Porcentagem pode duplicar caso a medida seja ampliada. Pequenos empreendedores sãos os mais prejudicados nos diferentes setores

Após meses de crise hídrica, ainda não é possível mensurar com exatidão os prejuízos gerados na economia local em razão do racionamento.
Sindicatos e instituições privadas contabilizam aos poucos os efeitos nos negócios.
Seja em bares, seja em restaurantes, construções, comércio ou agricultura, a falta de água causou alterações na rotina dos empresários. A possibilidade de ampliar o rodízio para duas vezes na semana assusta ainda mais.Resultado de imagem para louça suja em restaurante

A dificuldade não é apenas gerenciar o armazenamento da quantidade de água necessária à manutenção das atividades.
A crise hídrica pode abalar a confiança do consumidor no serviço prestado, conforme destaca o professor de economia da Universidade de Brasília (UnB) Jorge Madeira Nogueira. “O cliente pode passar a ter dúvidas dos procedimentos de higiene e manuseamento, principalmente nos estabelecimentos comerciais ligados à alimentação”, detalha.
Segundo o especialista, a economia local só não foi tão afetada com o racionamento devido à forte presença do funcionalismo. “Esse é um setor forte, que não é muito afetado com a crise hídrica. O segmento industrial ainda é pequeno na capital do país, formado por indústrias gráficas e construção civil. O último estava desaquecido, como a economia nacional”, observa.

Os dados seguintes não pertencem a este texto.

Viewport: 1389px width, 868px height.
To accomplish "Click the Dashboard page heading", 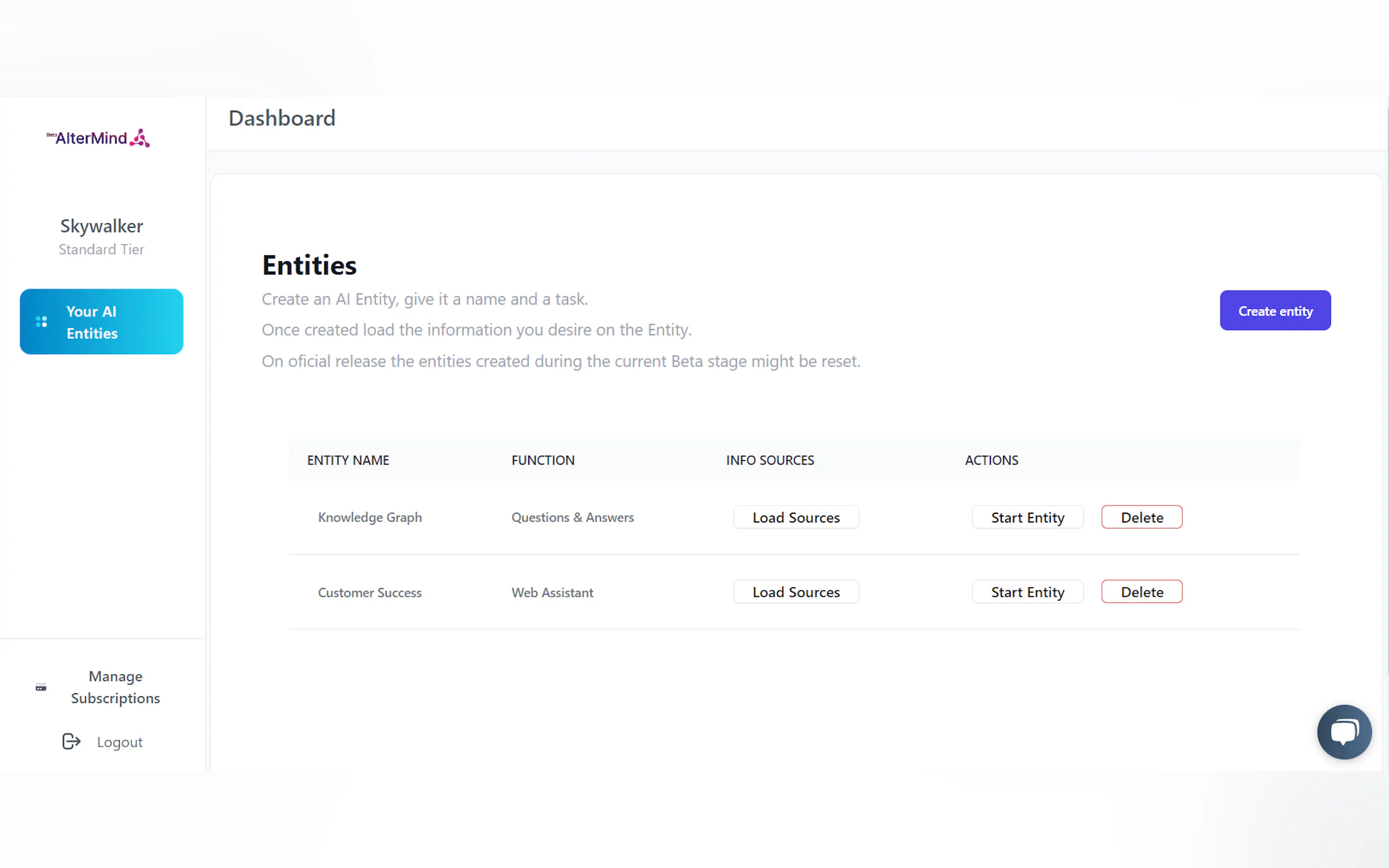I will pos(282,118).
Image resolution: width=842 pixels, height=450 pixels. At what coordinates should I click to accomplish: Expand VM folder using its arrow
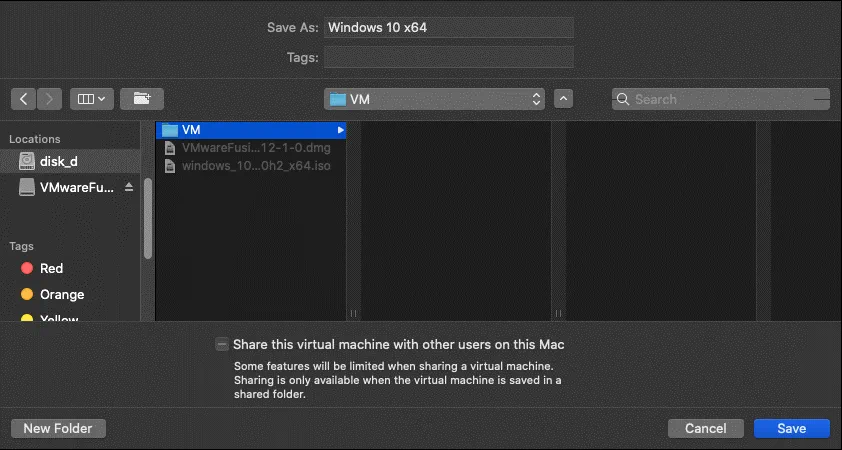tap(340, 130)
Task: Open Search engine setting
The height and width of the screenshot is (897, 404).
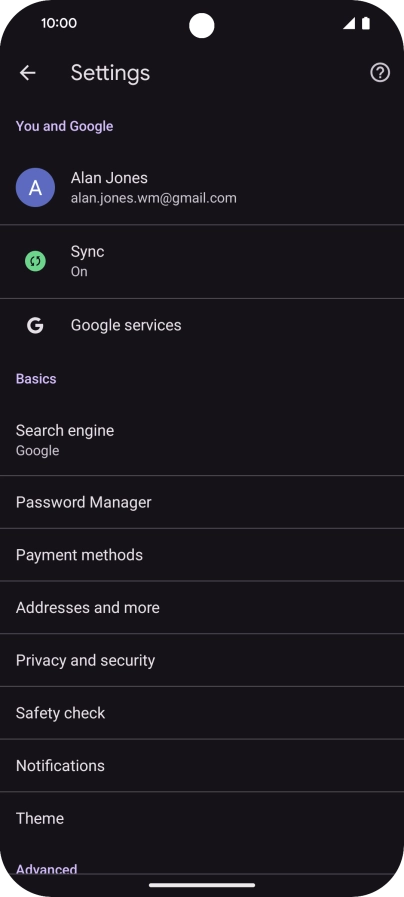Action: [202, 440]
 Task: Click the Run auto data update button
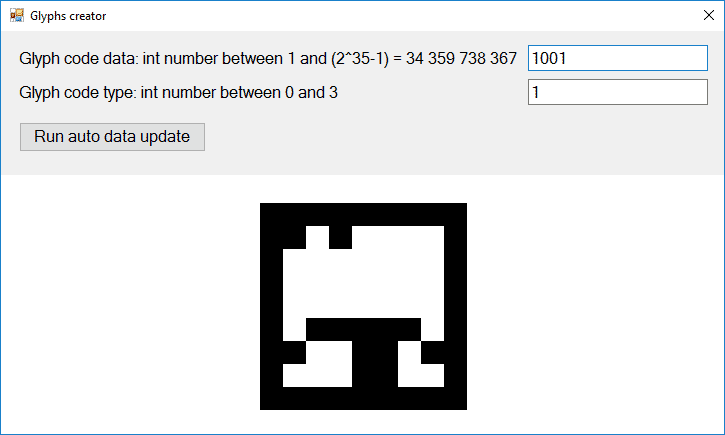pyautogui.click(x=112, y=137)
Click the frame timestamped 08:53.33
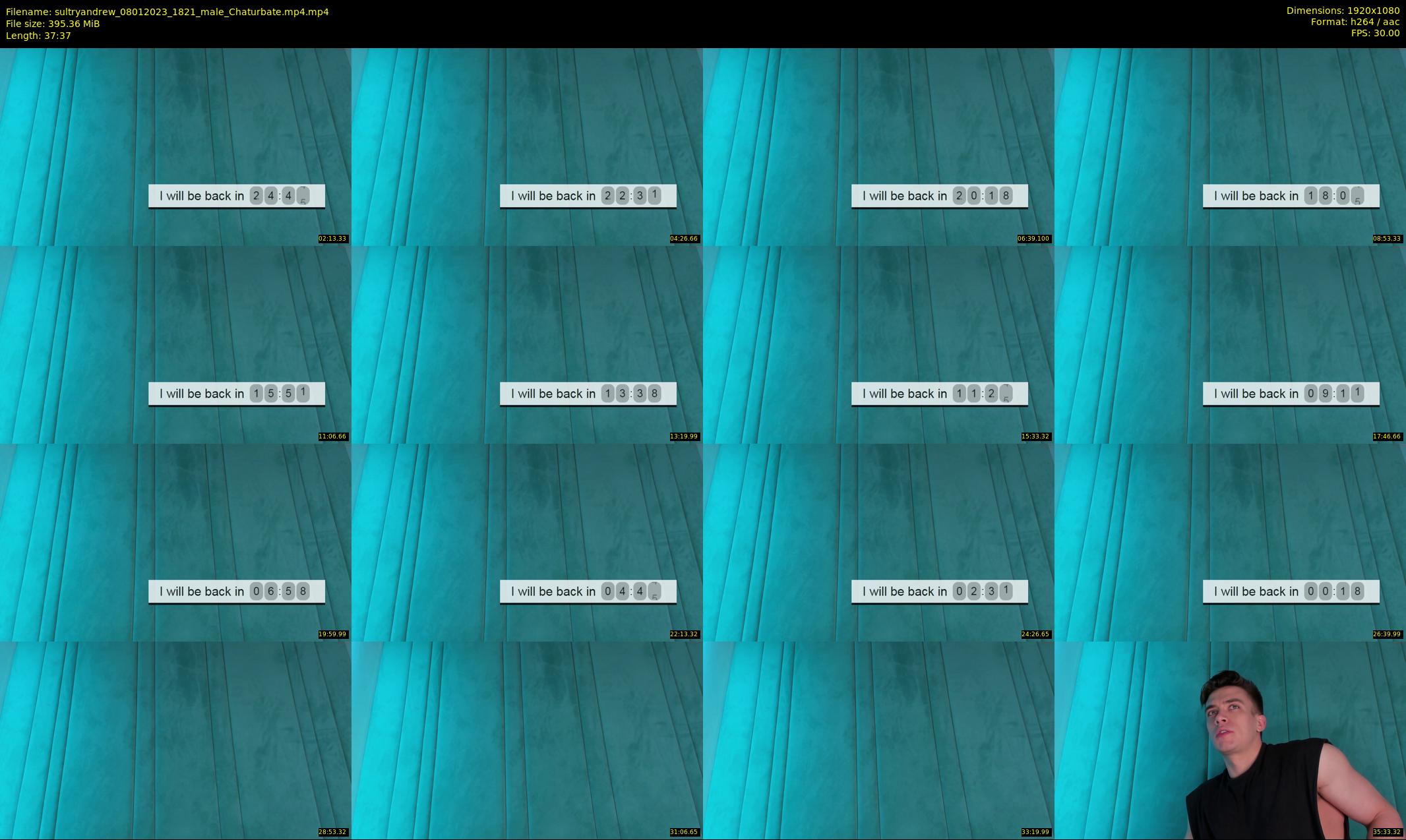 [x=1230, y=146]
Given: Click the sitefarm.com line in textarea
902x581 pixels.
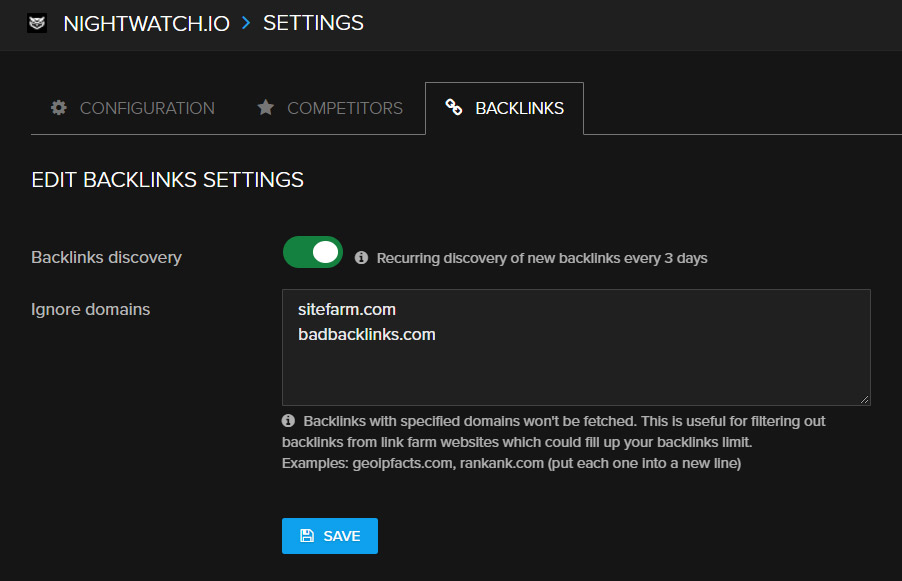Looking at the screenshot, I should tap(347, 310).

A estimativa da Federação do Comércio de Bens, Serviços e Turismo (Fecomércio-DF) é de que um dia de suspensão do abastecimento acarrete 10% de queda ao setor. A ampliação do racionamento pode duplicar esse número. “Se caminhar para dois dias será uma catástrofe para os pequenos empresários, que são os que mais sofrem e não têm condições de armazenar grandes quantidades de água. A crise hídrica significou prejuízos e a ampliação do rodízio pode causar temor ao empresariado local. Existem comerciantes que preferem não abrir em dia que não tem água”, afirma o presidente da Fecomércio, Adelmir Santana. Ele relata que, até agora, os primeiros meses da medida foram os mais sentidos pelos empresários. “Em Brasília, fomos acostumados com o discurso de que a água estava garantida. Com essa certeza, ninguém se planejou e, na hora do racionamento, os empresários sentiram.”

Consequências

A preocupação dos empresários não é apenas com a demora do restabelecimento do serviço.
Em algumas localidades, a água retorna turva e com aspecto barroso.
Proprietários de um restaurante na 208 Sul, Ritamar de Mendonça, 65 anos, e Gilvan Araújo, 74, passaram a ter um custo maior no estabelecimento com a compra de galões de água.
A caixa d’água do comércio consegue aguentar as 24 horas sem a distribuição da Companhia de Saneamento Ambiental (Caesb), mas o retorno do abastecimento ainda é demorado. “Não é possível voltar a usar a água da torneira. É muito barro. Com isso, temos esse gasto adicional. Precisamos do recursos para preparar as refeições, sucos e limpeza dos talheres”, comenta Ritamar. O problema também dificulta a previsão de investimentos. “Ficamos inseguros em ampliar os negócios diante da incerteza se teremos água futuramente”, afirma Gilvan.

Na Quadra 101 do Sudoeste, uma academia perdeu alunos devido à falta de água. “Muitos malhavam antes de ir para o trabalho e acabavam tomando banho por aqui. Como em dia de racionamento não há nenhuma água no chuveiro, alguns optaram por sair”, explica o empresário Rodrigo Pádua, 39. Isso ocorre porque, no prédio, há caixa d’água apenas para os apartamentos. Os comércios não são contemplados — situação comum nos blocos comerciais de Brasília.
Com isso, os donos do estabelecimento também tiveram que investir em um novo bebedouro. “Os alunos foram orientados a trazer água de casa, mas, diante dessa situação, resolvemos comprar um aparelho que comporte galões. Neste momento não temos condições de investir num equipamento de armazenamento. Os custos ultrapassariam os R$10 mil com instalação e encanamento”, detalha.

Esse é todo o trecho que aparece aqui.